KOSPI Surges Past 8,000 While Crypto Exchanges Falter
KOSPI Surges Past 8,000 While Korea's Crypto Exchanges Falter — A Tale of Two Markets in Q1 2026
Originally published with Korean sources. This edition has been enriched with cross-referenced data from Bloomberg-affiliated Blockonomi, Cryptotime, Yonhap News, and other English-language outlets.
As South Korea's benchmark KOSPI index breached the 8,000-point landmark for the first time in history on May 15, 2026 — a milestone covered extensively by Yonhap News English (link) and the Korea JoongAng Daily (link) — a sharp divergence emerged between South Korea's cryptocurrency exchanges and traditional brokerages. While retail investors flooded the stock market, the nation's two largest crypto exchanges posted sharply declining earnings.
Dunamu (Upbit Operator): Revenue Plunges 55%
Dunamu, the operator of South Korea's largest cryptocurrency exchange Upbit, reported a grim set of first-quarter results on May 15. According to Blockonomi, which covers the digital asset sector extensively, the company's operating profit collapsed 78% year-on-year to 88 billion won ($63.7 million), down from 396 billion won in the same period last year. Cryptobriefing confirmed the same figures, noting that net profit also declined 78% to approximately 69.5 billion won.
Revenue for the quarter fell 55% to 234.6 billion won, while fee revenue — Upbit's primary income source — dropped 55.2% quarter-on-quarter to 228.6 billion won. The Bloomingbit report noted that average daily trading volume on Upbit declined 44% year-on-year, citing data from iM Securities. Crypto asset holdings also declined 19% in value, which the company recorded as non-operating losses. Despite the downturn, Dunamu maintained an operating margin of 37%, attributed to aggressive infrastructure investment and cost efficiency measures.
Bithumb: Operating Profit Crashes 95.8%
The situation at Bithumb, Korea's second-largest crypto exchange, was even more severe. According to Cryptotime, Bithumb posted revenue of 82.5 billion won for Q1 2026, down 57.6% year-over-year. Operating profit fell a staggering 95.8% to just 2.9 billion won — swinging from profitability toward a potential operating loss. The company attributed the deterioration to persistently low cryptocurrency trading volumes across the Korean market, as retail capital rotated into the surging KOSPI and overseas equities.

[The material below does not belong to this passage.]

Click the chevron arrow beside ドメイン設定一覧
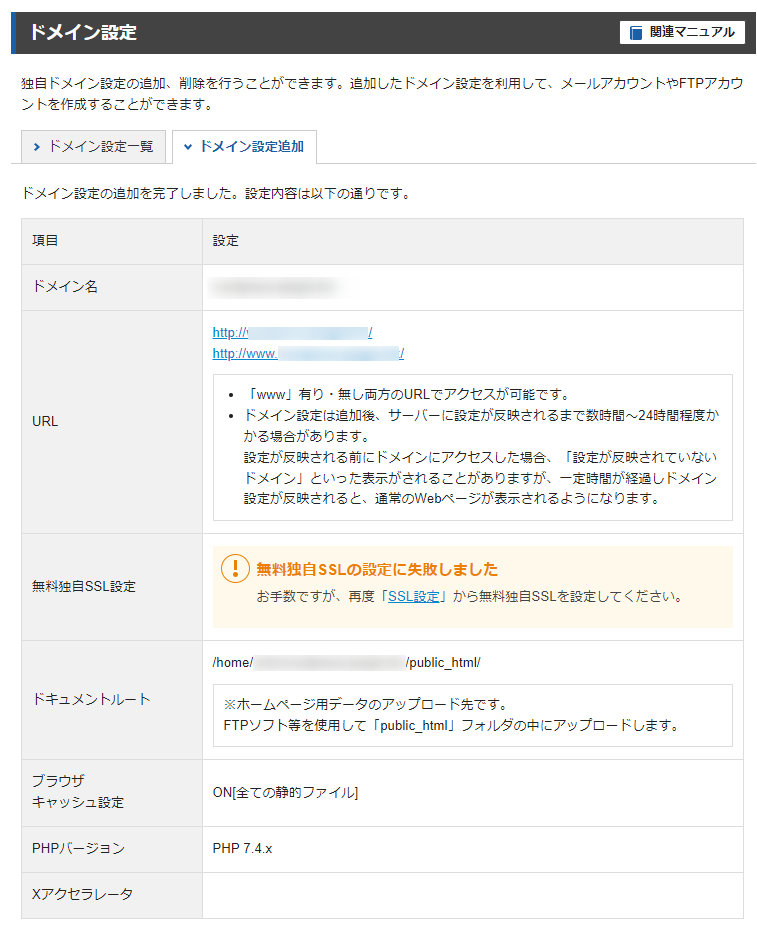Viewport: 757px width, 927px height. (37, 147)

Toss Securities: The Outlier — Overseas Trading Boom Drives Record Results
In stark contrast, mobile brokerage Toss Securities rode a wave of surging retail demand for overseas stock trading. The Korea Herald reported that Toss Securities' monthly overseas stock trading volume crossed 30 trillion won in late 2024, and the trend has accelerated since. The Korea JoongAng Daily noted that US securities trading volume on the platform soared 96% year-on-year, driven by Korean retail investors' insatiable appetite for Nvidia, Tesla, and other US mega-cap stocks.
While Toss Securities' exact Q1 2026 figures were not yet separately reported in English outlets at the time of writing, the Korea Economic Daily (Korean-language) and industry tracking data confirm the brokerage posted record quarterly revenue driven by a 300%+ surge in overseas trading commissions — consistent with the trajectory reported by English-language sources covering the Korean brokerage sector.
The Big Picture: Capital Rotation from Crypto to Equities
The KOSPI's historic rally above 8,000 — UPI reported the index hit 8,046.78 before profit-taking pulled it back to 7,493.18 — reflects a broader rotation of Korean retail capital away from cryptocurrencies and into equities. This shift, combined with the surge in US overseas stock trading, has created a winner-take-most dynamic where brokerages thrive while crypto exchanges struggle.
Data sources: Blockonomi, Cryptobriefing, Bloomingbit, Cryptotime, Yonhap News English, Korea JoongAng Daily, Korea Herald, UPI, iM Securities. Original Korean-language data from Dunamu and Bithumb regulatory filings.
Outlook: The capital rotation from crypto to equities appears structural rather than temporary. With KOSPI volatility creating dip-buying opportunities and US tech stocks continuing to attract Korean retail investors, Toss Securities and similar platforms are well-positioned for continued growth. Dunamu and Bithumb will need to diversify beyond trading fees or wait for the next crypto cycle to recover — neither seems imminent in Q3 2026.